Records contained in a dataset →
• • • • • • •

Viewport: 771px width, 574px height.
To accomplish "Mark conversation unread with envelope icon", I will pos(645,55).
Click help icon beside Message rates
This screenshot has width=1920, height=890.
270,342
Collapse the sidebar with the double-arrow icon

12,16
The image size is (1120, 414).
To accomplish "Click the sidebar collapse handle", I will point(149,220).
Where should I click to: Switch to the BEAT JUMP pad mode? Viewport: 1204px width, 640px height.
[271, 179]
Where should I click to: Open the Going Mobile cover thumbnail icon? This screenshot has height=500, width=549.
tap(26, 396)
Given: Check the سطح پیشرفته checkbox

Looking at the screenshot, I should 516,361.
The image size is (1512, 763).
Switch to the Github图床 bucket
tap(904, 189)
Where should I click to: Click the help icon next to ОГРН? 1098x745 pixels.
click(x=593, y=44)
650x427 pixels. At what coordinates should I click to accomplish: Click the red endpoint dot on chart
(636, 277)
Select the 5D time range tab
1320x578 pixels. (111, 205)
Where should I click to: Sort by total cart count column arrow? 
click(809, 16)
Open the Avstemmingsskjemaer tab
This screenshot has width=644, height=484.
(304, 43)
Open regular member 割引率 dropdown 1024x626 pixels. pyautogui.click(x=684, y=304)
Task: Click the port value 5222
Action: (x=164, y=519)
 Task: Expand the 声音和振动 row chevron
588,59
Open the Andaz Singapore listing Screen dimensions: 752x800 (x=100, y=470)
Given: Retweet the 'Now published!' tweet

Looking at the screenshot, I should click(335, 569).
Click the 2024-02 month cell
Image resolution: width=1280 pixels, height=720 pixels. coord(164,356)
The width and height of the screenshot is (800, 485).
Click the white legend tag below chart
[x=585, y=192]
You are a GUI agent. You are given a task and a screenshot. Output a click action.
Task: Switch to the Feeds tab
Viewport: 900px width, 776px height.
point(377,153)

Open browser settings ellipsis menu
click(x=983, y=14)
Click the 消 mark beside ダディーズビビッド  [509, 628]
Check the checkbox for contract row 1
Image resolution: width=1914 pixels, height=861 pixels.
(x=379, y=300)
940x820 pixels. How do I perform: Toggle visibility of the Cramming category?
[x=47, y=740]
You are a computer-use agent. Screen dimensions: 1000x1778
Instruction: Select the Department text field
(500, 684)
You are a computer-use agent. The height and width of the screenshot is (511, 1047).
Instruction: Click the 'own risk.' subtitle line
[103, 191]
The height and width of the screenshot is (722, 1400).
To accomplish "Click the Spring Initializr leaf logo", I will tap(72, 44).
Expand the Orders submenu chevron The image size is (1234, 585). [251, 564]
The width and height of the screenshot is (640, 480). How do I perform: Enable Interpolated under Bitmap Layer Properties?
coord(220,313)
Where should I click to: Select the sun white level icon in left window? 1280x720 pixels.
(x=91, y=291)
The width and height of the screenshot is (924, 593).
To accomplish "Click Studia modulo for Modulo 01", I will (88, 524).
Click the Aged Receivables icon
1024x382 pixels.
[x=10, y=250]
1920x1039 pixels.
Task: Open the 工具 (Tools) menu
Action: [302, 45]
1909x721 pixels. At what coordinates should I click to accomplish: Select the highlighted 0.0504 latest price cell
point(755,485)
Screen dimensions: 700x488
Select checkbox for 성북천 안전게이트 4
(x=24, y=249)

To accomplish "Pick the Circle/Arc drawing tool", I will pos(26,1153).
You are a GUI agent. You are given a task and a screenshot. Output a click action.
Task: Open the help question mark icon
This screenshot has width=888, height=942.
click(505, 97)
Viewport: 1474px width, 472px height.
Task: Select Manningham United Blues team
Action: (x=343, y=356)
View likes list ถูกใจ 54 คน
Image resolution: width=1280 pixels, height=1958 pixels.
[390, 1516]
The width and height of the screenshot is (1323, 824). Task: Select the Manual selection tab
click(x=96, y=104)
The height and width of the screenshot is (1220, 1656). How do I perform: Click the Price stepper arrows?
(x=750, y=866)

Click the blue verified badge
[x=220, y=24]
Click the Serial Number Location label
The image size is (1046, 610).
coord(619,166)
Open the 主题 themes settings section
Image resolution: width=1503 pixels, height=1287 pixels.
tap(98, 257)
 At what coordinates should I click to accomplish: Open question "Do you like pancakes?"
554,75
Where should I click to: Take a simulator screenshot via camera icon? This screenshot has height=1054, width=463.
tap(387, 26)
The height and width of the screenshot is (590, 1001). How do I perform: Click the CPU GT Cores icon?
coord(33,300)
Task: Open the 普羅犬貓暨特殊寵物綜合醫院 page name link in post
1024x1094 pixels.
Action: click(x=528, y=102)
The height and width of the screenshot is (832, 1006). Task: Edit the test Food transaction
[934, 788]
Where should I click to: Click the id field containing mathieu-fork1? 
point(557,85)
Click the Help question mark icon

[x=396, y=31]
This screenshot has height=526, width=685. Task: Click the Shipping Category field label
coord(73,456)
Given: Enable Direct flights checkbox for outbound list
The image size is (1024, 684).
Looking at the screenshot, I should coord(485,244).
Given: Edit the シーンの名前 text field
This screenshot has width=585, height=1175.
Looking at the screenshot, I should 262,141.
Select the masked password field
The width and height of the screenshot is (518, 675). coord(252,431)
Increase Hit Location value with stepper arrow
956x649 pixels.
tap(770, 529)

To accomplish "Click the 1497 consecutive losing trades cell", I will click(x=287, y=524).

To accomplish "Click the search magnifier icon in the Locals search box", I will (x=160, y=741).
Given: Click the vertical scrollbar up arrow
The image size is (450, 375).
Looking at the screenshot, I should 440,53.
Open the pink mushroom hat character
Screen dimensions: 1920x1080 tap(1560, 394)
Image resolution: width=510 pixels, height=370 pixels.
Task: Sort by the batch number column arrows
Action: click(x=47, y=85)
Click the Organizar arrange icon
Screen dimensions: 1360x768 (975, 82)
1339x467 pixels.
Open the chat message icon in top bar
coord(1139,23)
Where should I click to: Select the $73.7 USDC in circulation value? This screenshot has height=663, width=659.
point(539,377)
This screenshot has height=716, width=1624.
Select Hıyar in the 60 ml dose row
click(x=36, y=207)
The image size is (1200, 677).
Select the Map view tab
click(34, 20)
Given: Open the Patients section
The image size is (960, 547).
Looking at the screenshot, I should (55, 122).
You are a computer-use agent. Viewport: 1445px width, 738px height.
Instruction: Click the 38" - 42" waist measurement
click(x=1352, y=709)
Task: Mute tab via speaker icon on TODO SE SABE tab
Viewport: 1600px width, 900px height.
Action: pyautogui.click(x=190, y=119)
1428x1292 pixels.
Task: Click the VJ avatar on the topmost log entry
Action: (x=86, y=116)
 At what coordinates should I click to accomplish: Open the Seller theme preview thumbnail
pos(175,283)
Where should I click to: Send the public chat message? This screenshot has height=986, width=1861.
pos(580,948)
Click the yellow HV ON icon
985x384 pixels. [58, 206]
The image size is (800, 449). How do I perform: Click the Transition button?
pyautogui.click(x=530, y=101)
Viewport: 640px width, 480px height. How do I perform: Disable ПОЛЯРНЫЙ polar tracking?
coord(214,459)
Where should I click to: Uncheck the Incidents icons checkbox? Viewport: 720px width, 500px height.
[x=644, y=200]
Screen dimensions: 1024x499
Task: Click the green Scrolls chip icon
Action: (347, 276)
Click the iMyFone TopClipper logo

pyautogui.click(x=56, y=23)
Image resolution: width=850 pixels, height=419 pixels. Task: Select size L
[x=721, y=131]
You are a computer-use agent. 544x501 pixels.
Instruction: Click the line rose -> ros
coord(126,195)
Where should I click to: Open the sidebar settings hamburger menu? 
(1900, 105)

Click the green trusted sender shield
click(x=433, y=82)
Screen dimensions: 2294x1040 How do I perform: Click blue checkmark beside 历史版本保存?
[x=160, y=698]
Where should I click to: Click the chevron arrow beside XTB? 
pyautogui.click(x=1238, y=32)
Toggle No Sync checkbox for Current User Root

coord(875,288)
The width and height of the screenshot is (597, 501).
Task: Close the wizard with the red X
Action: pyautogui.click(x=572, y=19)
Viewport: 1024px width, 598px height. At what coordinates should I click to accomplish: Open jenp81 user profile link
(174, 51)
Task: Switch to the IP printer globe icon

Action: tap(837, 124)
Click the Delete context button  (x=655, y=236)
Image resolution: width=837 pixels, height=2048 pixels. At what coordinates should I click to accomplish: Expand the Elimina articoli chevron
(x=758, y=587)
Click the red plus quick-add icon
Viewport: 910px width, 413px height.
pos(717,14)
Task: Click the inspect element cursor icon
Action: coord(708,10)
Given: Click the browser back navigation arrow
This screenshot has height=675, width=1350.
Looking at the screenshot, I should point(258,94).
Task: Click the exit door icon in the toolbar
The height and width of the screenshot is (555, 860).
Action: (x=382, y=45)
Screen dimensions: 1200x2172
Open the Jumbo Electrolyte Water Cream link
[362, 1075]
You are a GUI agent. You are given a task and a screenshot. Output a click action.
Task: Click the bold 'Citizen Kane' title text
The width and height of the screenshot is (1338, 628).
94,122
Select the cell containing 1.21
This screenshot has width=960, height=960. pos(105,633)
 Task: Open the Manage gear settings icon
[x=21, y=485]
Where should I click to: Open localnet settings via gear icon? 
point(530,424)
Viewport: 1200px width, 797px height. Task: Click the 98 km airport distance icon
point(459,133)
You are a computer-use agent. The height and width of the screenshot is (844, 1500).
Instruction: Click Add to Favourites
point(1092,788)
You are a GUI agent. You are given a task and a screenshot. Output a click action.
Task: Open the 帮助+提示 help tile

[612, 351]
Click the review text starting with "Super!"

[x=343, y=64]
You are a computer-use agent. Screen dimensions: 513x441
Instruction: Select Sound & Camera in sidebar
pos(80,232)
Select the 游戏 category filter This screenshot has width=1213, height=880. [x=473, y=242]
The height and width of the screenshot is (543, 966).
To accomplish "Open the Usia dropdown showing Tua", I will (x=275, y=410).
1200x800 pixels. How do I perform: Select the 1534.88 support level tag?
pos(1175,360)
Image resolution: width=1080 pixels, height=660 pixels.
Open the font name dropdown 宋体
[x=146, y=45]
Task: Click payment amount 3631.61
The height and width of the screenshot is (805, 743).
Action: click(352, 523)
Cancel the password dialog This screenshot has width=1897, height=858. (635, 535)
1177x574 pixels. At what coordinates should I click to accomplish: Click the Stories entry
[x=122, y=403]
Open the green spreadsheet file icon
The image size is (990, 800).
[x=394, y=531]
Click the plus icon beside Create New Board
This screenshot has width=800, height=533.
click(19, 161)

• • • • • • •

Task objective →
In the lines above, spot each one that contains the word "computer" and copy it.

Output for this exercise →
You are a computer-use agent. Screen dimensions: 1000x1778
You are a computer-use agent. The height and width of the screenshot is (511, 1047).
You are a computer-use agent. Viewport: 1445px width, 738px height.
You are a computer-use agent. 544x501 pixels.
You are a computer-use agent. The height and width of the screenshot is (844, 1500).
You are a computer-use agent. Screen dimensions: 513x441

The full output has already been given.